Frequently Asked Questions

What is the difference between qSOFA and SOFA score?

SOFA (Sequential Organ Failure Assessment) is the full, comprehensive scoring system used in ICUs, incorporating six organ systems with laboratory values (bilirubin, creatinine, platelet count), haemodynamics, and ventilator support. It takes 10–15 minutes to calculate. qSOFA is a simplified three-item screening tool designed for rapid bedside use in non-ICU settings, using only clinical observation (mental status, breathing rate, blood pressure) and taking less than 2 minutes. qSOFA identifies patients at highest risk who may warrant ICU transfer; SOFA quantifies organ dysfunction severity once admitted.

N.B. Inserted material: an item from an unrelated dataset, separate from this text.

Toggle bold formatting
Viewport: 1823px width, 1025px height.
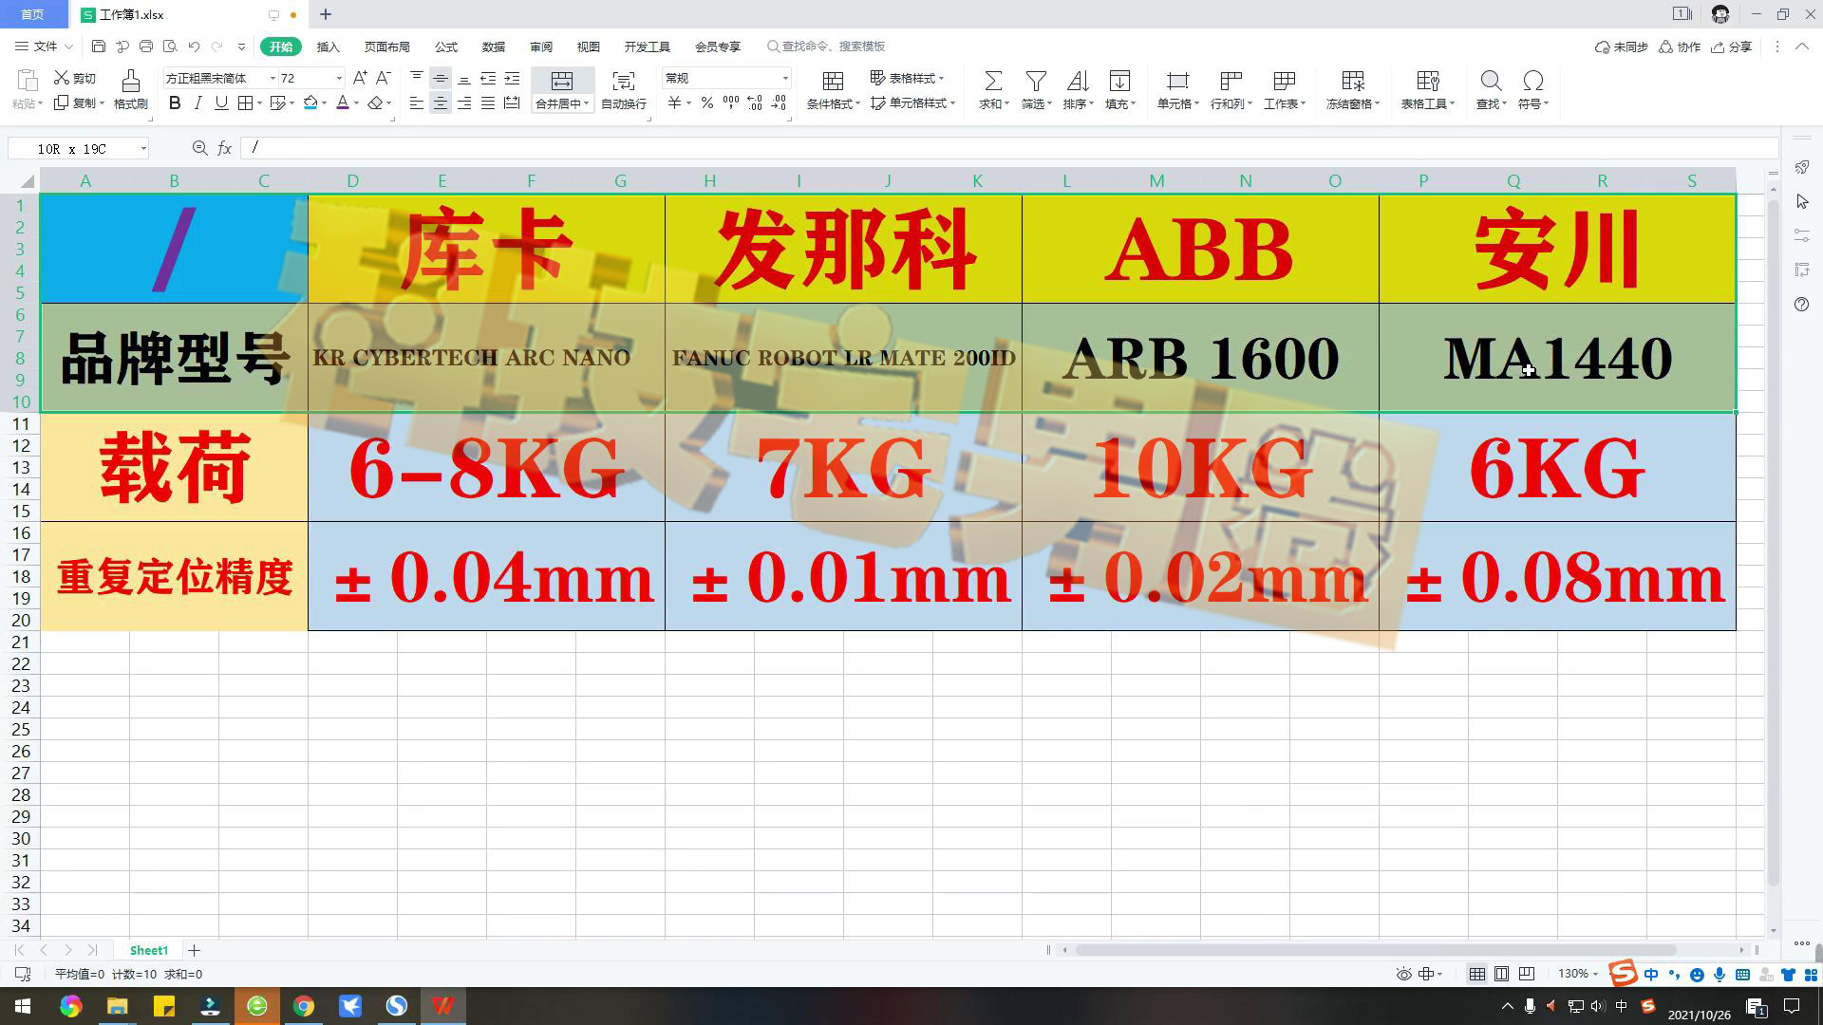pos(175,103)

Is a qSOFA score of 1 considered safe?

A qSOFA score of 1 is lower risk but not zero-risk. While the mortality risk is substantially lower than scores ≥2, infection is still present and can progress. Patients with qSOFA scores of 0–1 should still be evaluated for other signs of infection (fever, leucocytosis, positive blood cultures, lactate elevation) and monitored closely. Clinical deterioration can occur rapidly in early sepsis, so serial reassessment every 1–2 hours is prudent if infection is suspected.

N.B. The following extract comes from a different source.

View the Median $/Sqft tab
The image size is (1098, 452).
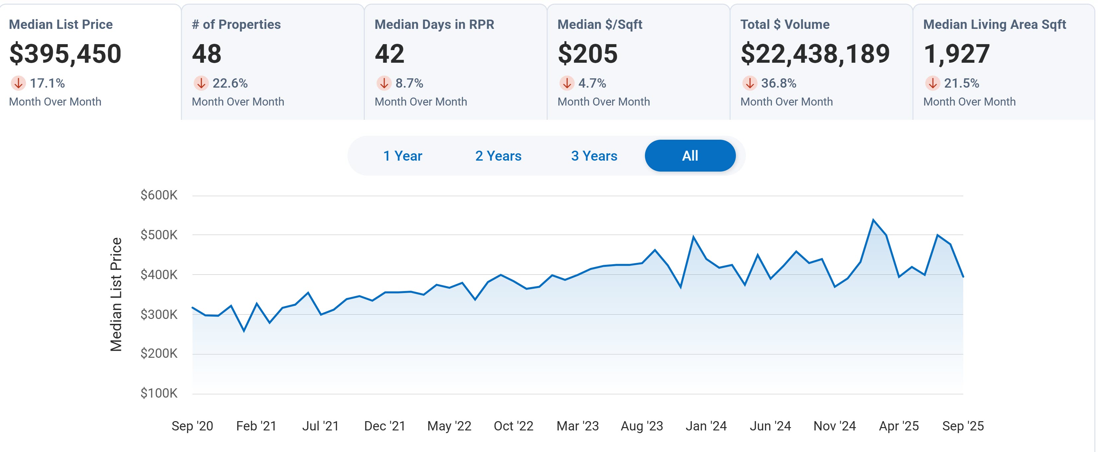[x=599, y=25]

Can qSOFA be used in children?

No. qSOFA was validated exclusively in adults aged 18 years and older. Children have different vital sign ranges and physiology—a respiratory rate of 30 breaths per minute is normal in a 5-year-old but abnormal in an adult. For paediatric sepsis screening, use age-specific criteria such as systemic inflammatory response syndrome (SIRS) criteria or the paediatric Sequential Organ Failure Assessment (pSOFA) score instead.

What should I do if a patient has a qSOFA score of 2 or 3?

A qSOFA ≥2 warrants urgent escalation. Begin broad-spectrum antibiotics within 1 hour, obtain blood and body fluid cultures before antibiotics, measure serum lactate, and initiate intravenous fluid resuscitation (30 mL/kg crystalloid bolus for hypotensive patients). Consider ICU referral, especially if hypotension persists after fluids or if multiple organs appear involved. Do not delay treatment awaiting test results; suspected sepsis is treated as a medical emergency.

Why does respiratory rate matter in sepsis assessment?

Tachypnoea (rapid breathing) in sepsis usually reflects tissue hypoxia, metabolic acidosis from poor perfusion, and inflammatory mediator stimulation of the respiratory centre. A respiratory rate ≥22 breaths per minute signals the body's urgent attempt to increase oxygen delivery and carbon dioxide removal. This derangement often precedes haemodynamic collapse, making it an early warning sign. However, other causes (pain, anxiety, anaemia, pregnancy) can elevate respiratory rate, so clinical context is essential.

Can sepsis be present with normal blood pressure?

Yes. Early sepsis often presents with a hyperdynamic state—normal or even elevated blood pressure with fever and warm skin from vasodilation. Hypotension (the hallmark of septic shock) develops later as vasodilation becomes overwhelming and myocardial dysfunction progresses. A patient with suspected infection but normal blood pressure may still score positive on qSOFA if they have altered mental status or tachypnoea. This highlights that qSOFA is one tool; clinical judgement and additional biomarkers (lactate, procalcitonin) are vital for confirming sepsis and guiding treatment urgency.